School funding winners and losers in Pennsylvania’s new $40 billion budget

The $40 billion budget that Pennsylvania lawmakers passed last week includes a $300 million increase for K-12 schools and will give boosts of 10% or more to 35 school districts in every corner of the commonwealth.

It’s the result of a negotiation process that saw partisans grapple over what to do with the commonwealth’s $7.3 billion in federal relief funding, in addition to a $2.9 billion surplus thanks to unexpectedly strong tax collections. Democrats wanted to spend more of the funds immediately on things like education, while Republicans insisted on socking billions away for a rainy day. The resulting compromise between the GOP-controlled legislature and Democratic Gov.

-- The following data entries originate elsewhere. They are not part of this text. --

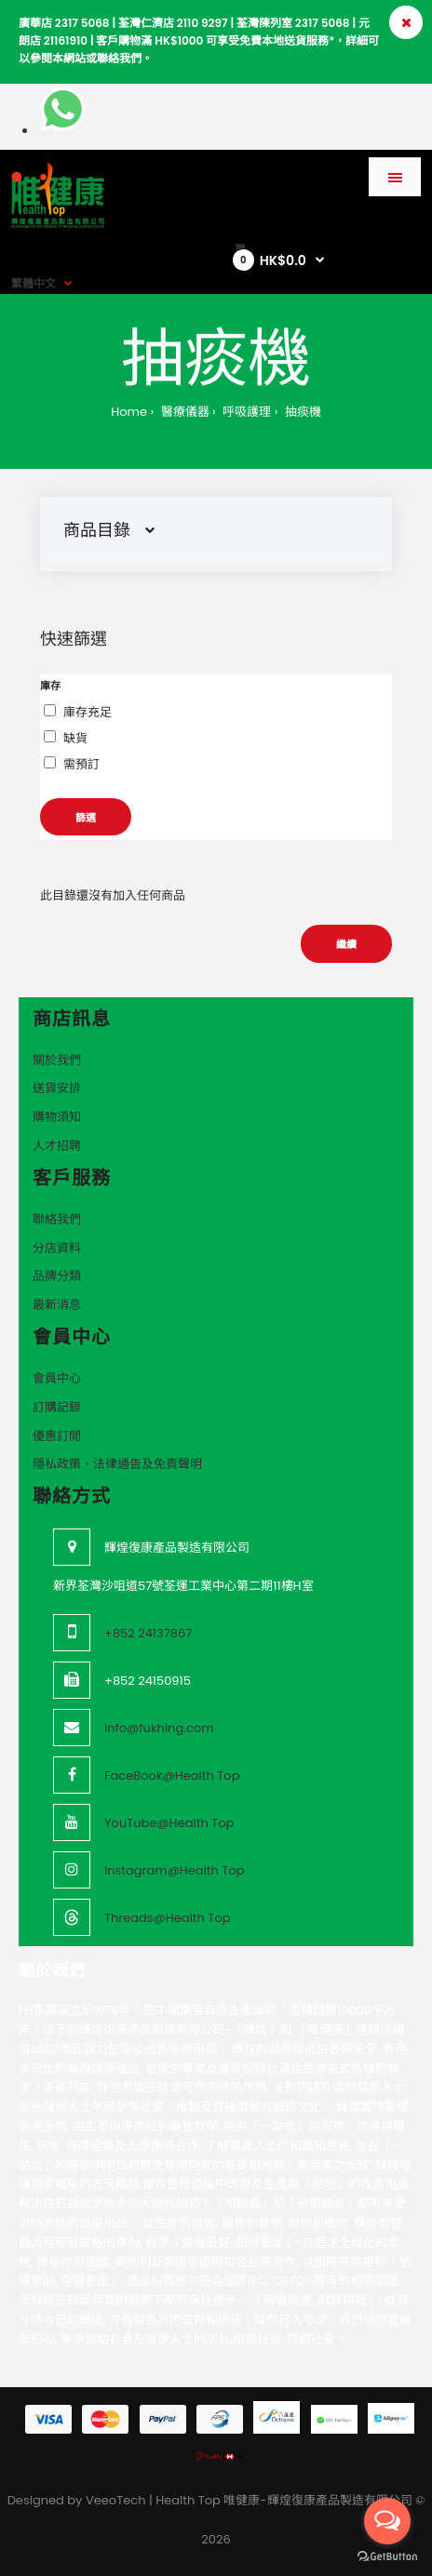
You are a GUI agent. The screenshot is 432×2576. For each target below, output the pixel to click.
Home (129, 411)
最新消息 (57, 1305)
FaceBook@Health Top (171, 1775)
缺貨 (75, 738)
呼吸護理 (245, 411)
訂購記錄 (57, 1407)
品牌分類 (57, 1276)
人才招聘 (57, 1146)
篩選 (85, 817)
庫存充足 (87, 712)
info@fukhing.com (159, 1728)
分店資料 (57, 1248)
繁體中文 (33, 283)
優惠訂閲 (57, 1436)
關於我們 (57, 1060)
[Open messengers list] (387, 2521)
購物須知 (57, 1117)
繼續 (346, 944)
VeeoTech (116, 2500)
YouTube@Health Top (169, 1823)
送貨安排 (57, 1088)
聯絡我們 (57, 1219)
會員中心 (57, 1378)
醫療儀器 (183, 411)
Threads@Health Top (167, 1918)
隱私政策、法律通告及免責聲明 (117, 1464)
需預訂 (81, 764)
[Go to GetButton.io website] (387, 2557)
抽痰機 (300, 411)
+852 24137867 (148, 1633)
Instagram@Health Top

Tom Wolf was modest compared with the governor’s pitch in February, but well above laast year’s pandemic-era flat-funding, as well as the $160 million increase basic education saw in 2019.

It keeps more than $7 billion of that boosted revenue in reserve, but does include a novel approach to education funding.

In the past few years, the state has routed new education funding through a student-weighted formula designed to give more cash to the neediest school districts, taking into account student poverty and English language fluency, but the bulk of education funding has continued to be divided according to badly outdated enrollment numbers and a “hold harmless” policy.